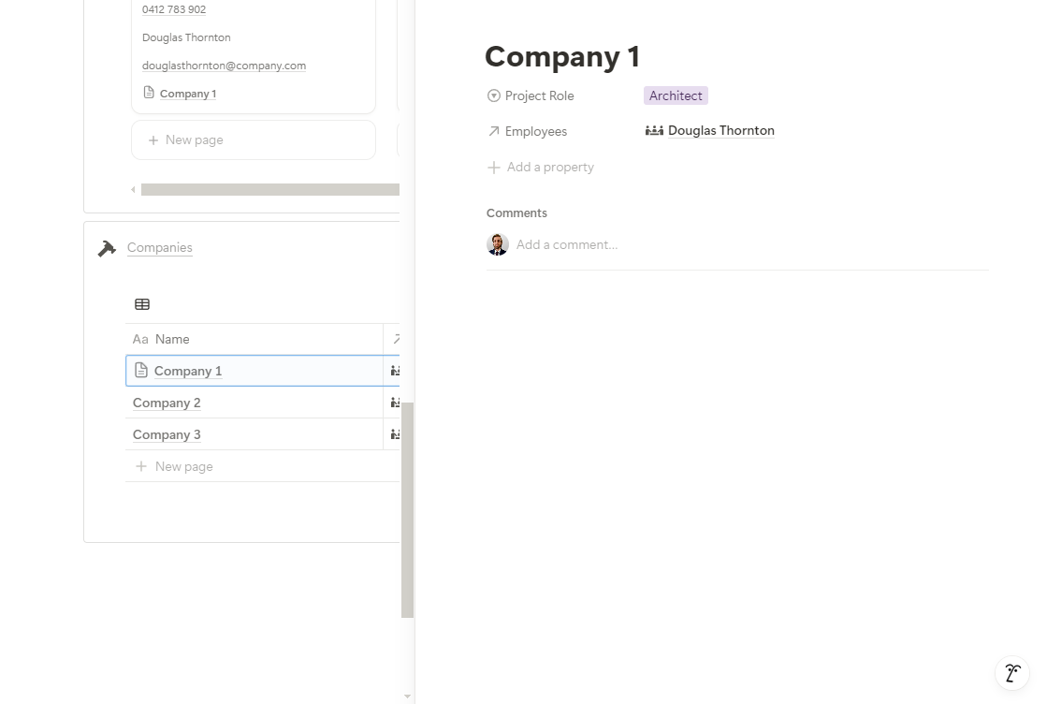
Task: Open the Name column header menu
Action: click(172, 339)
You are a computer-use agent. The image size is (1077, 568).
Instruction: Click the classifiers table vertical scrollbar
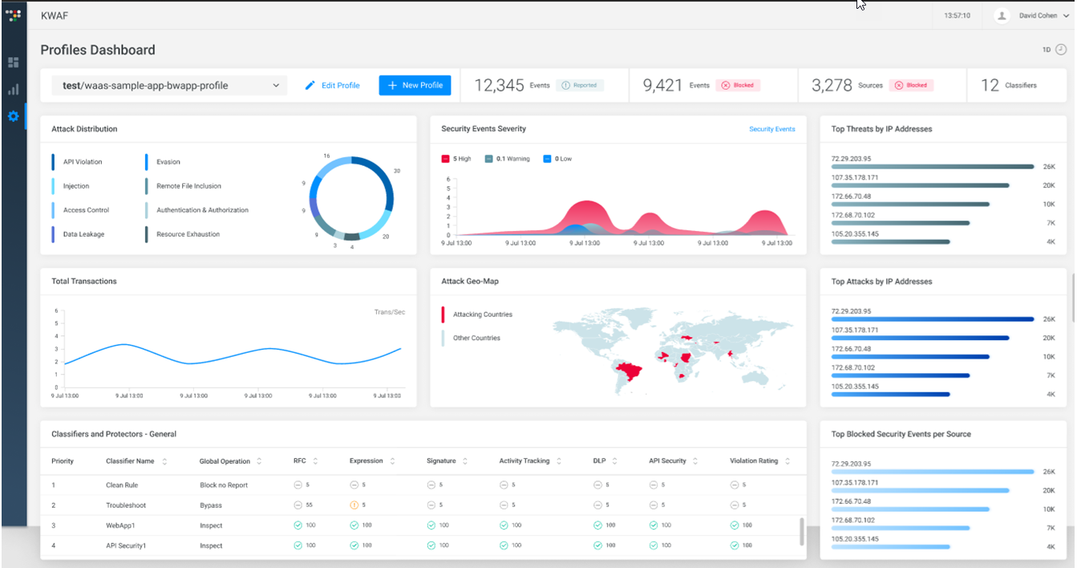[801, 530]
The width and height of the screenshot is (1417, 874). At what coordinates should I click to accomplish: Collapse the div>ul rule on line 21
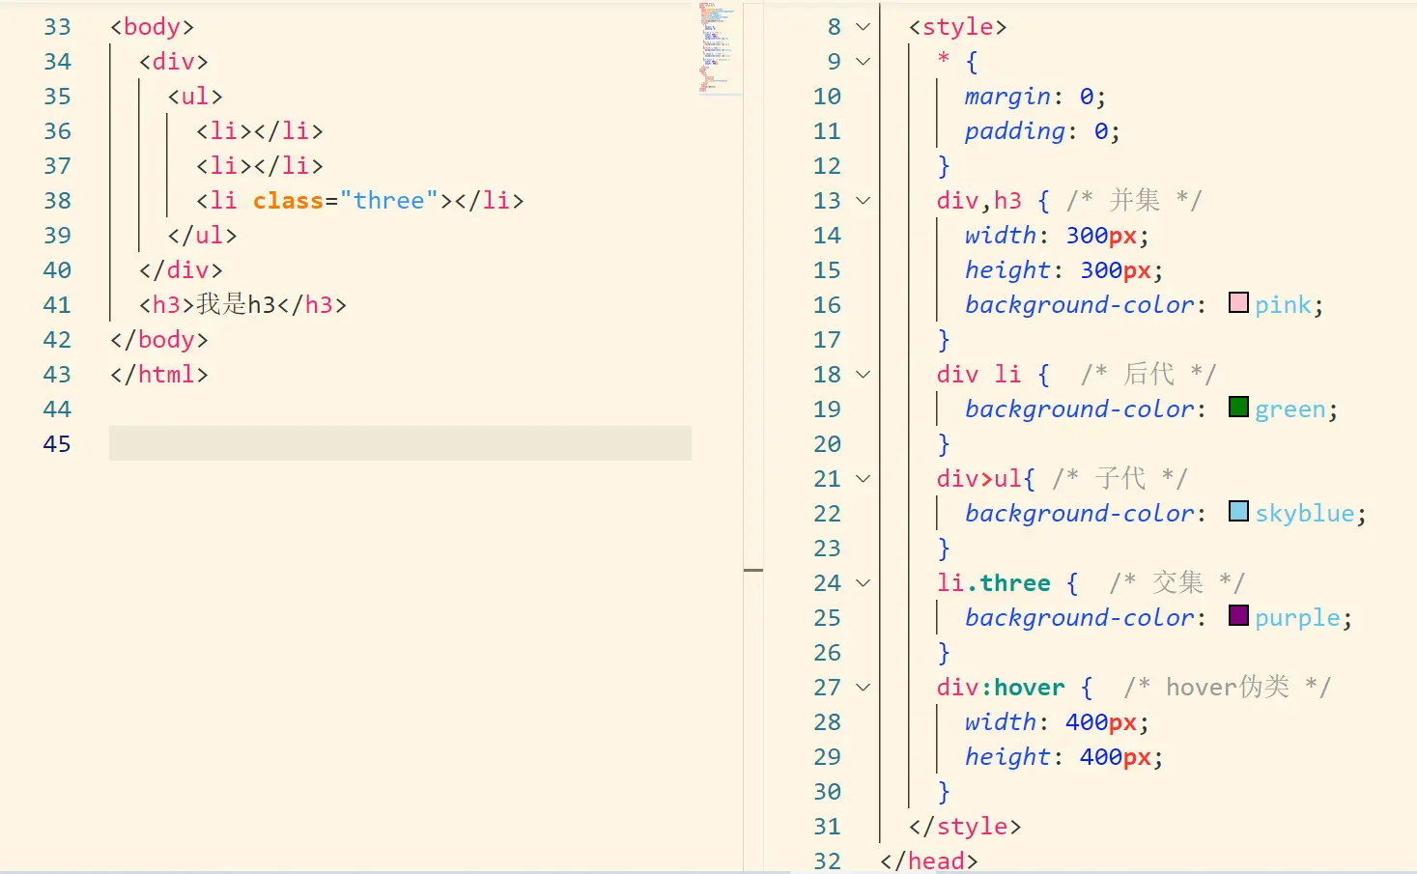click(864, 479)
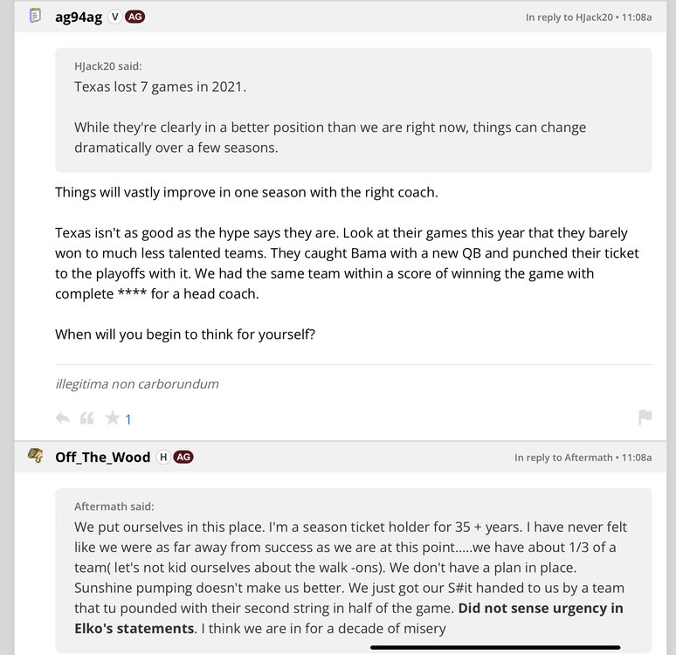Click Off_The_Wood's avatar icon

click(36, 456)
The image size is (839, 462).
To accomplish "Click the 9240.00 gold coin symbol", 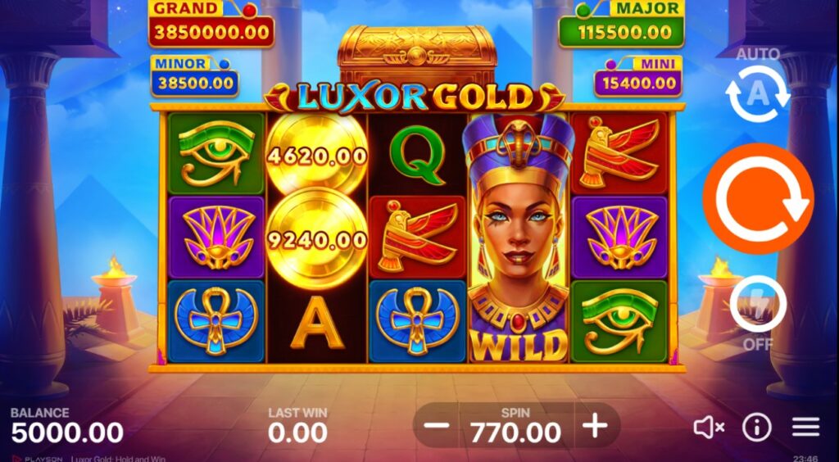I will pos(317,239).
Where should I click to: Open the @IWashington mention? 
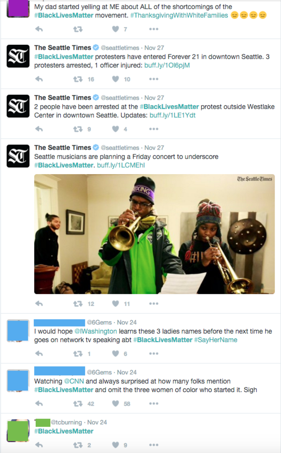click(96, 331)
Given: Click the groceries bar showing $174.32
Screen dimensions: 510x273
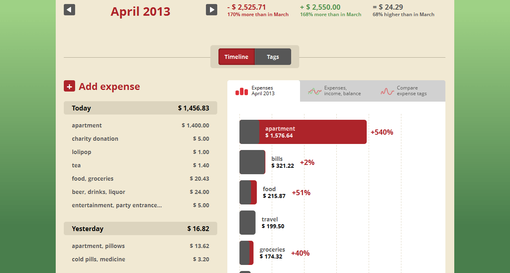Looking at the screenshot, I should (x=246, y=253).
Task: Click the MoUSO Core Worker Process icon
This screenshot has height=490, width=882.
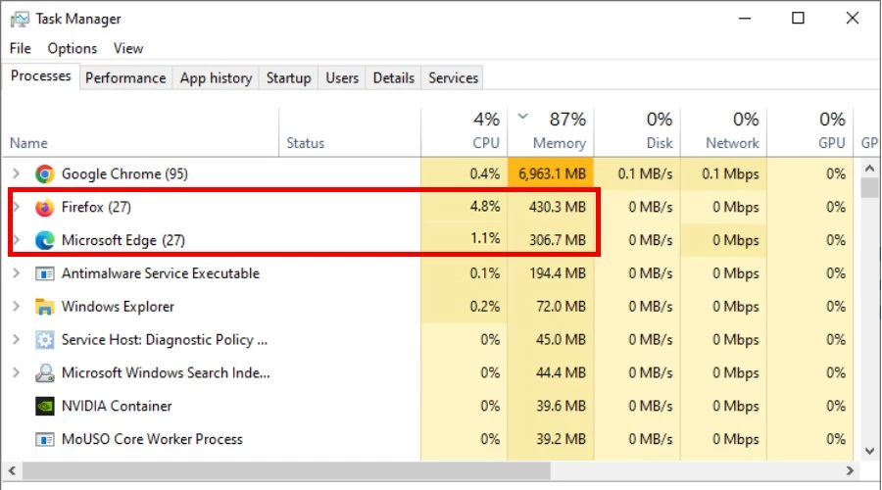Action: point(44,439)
...
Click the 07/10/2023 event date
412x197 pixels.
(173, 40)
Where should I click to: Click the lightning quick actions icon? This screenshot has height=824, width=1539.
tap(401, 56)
* * *
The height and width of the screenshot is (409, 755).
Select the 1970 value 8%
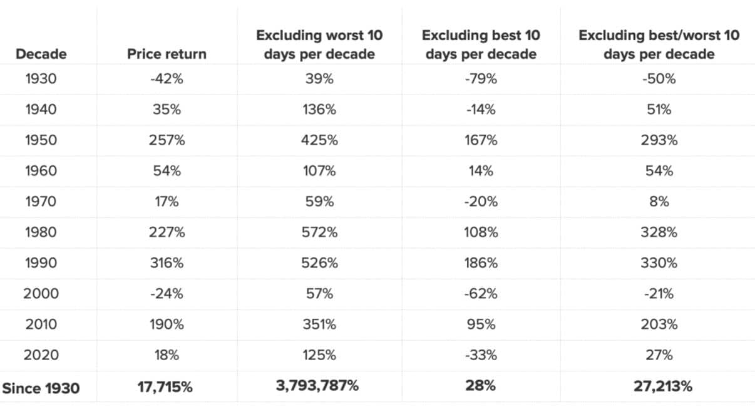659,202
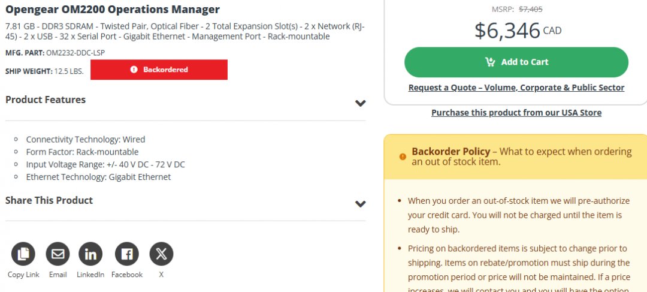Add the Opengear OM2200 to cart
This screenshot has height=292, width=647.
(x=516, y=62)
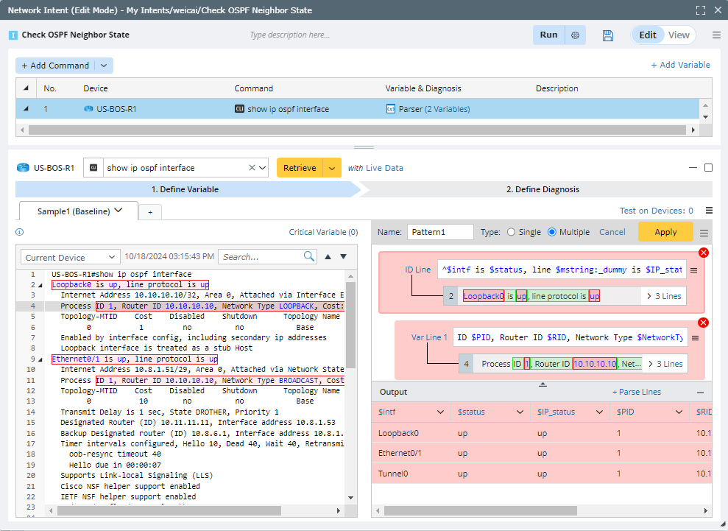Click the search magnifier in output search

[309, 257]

▸ **WHAT TO WORK ON**
Only a number belongs in the answer: state how many lines of the entries above hold "image".

▸ **RESULT OF THE TASK**
2